What is required: Transcribe the listing below only from the line with "925x652 pixels." up to and including the line with "Mark the response with thumbs down".

Data under study:
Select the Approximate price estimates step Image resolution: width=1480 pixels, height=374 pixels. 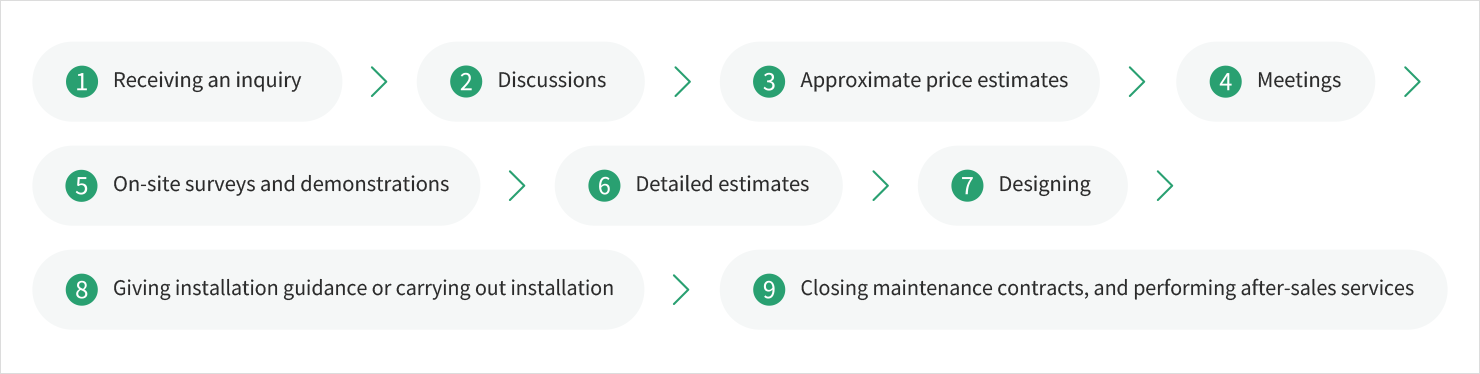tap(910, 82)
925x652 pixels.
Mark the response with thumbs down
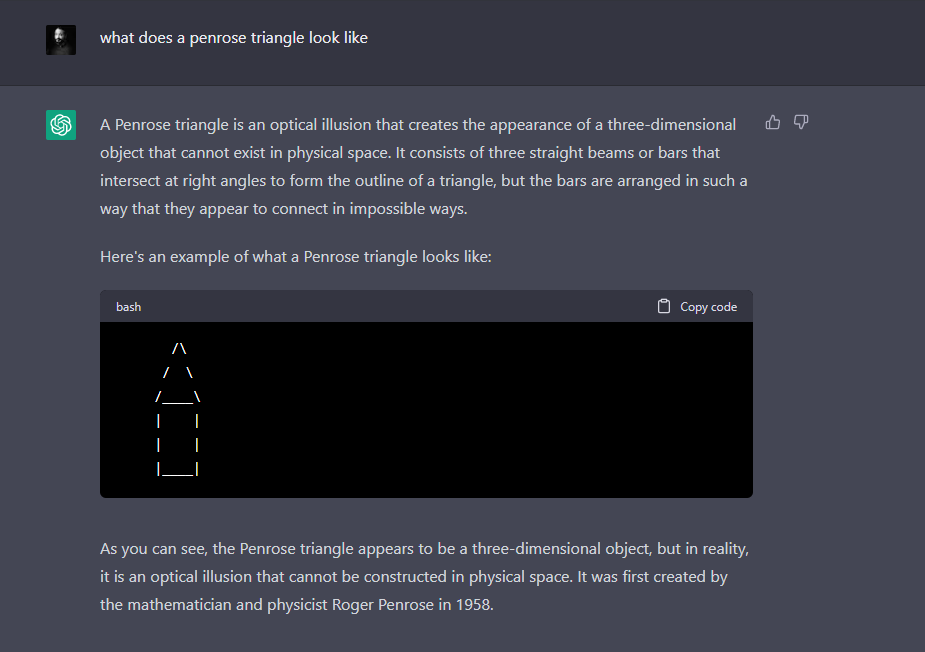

---

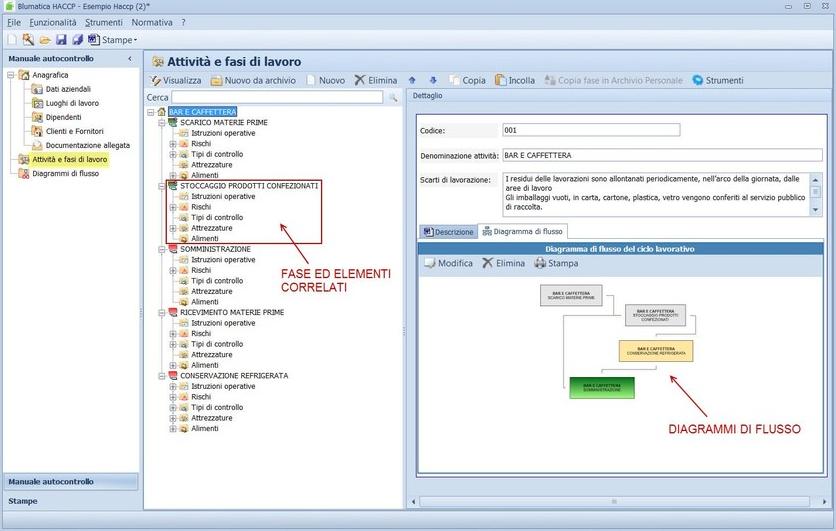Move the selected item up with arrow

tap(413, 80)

...

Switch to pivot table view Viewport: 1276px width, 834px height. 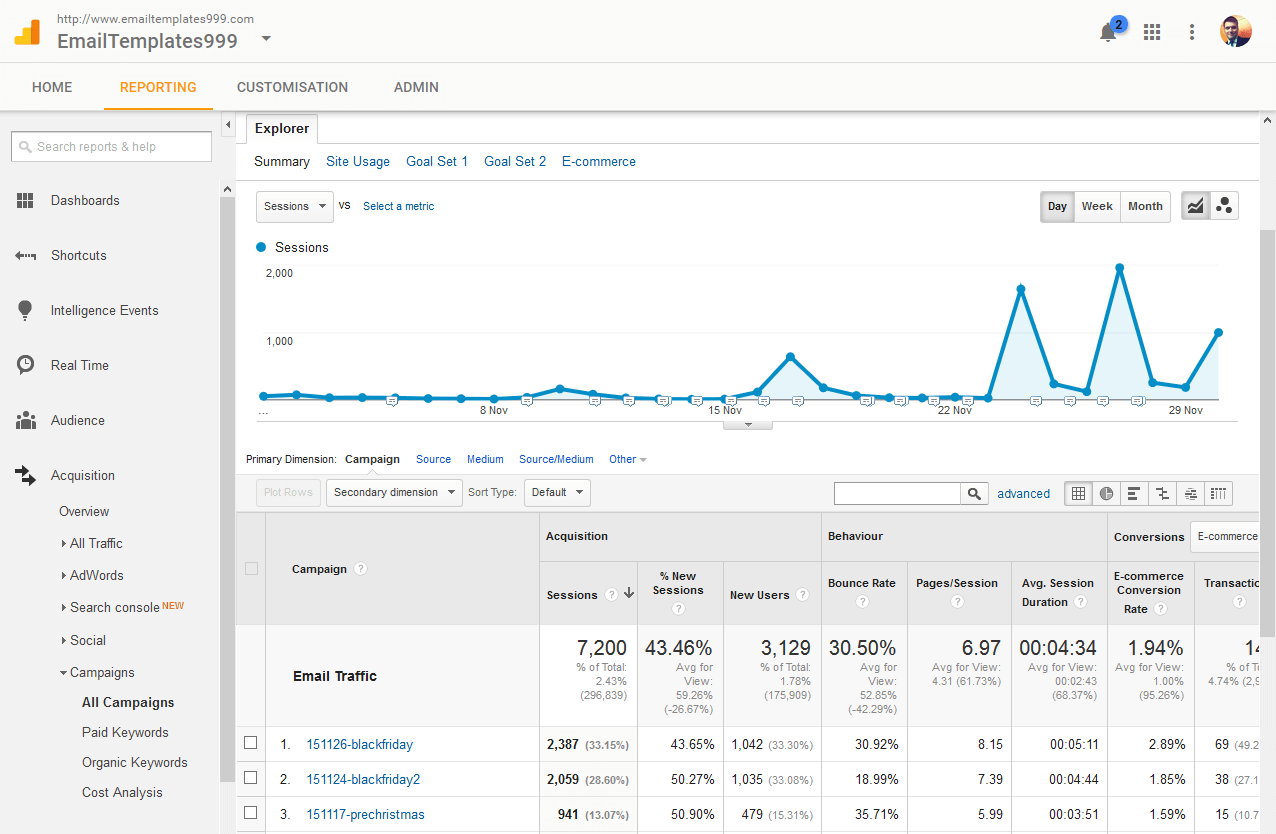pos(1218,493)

Solution to this exercise:
925x652 pixels.
Mark the response with thumbs down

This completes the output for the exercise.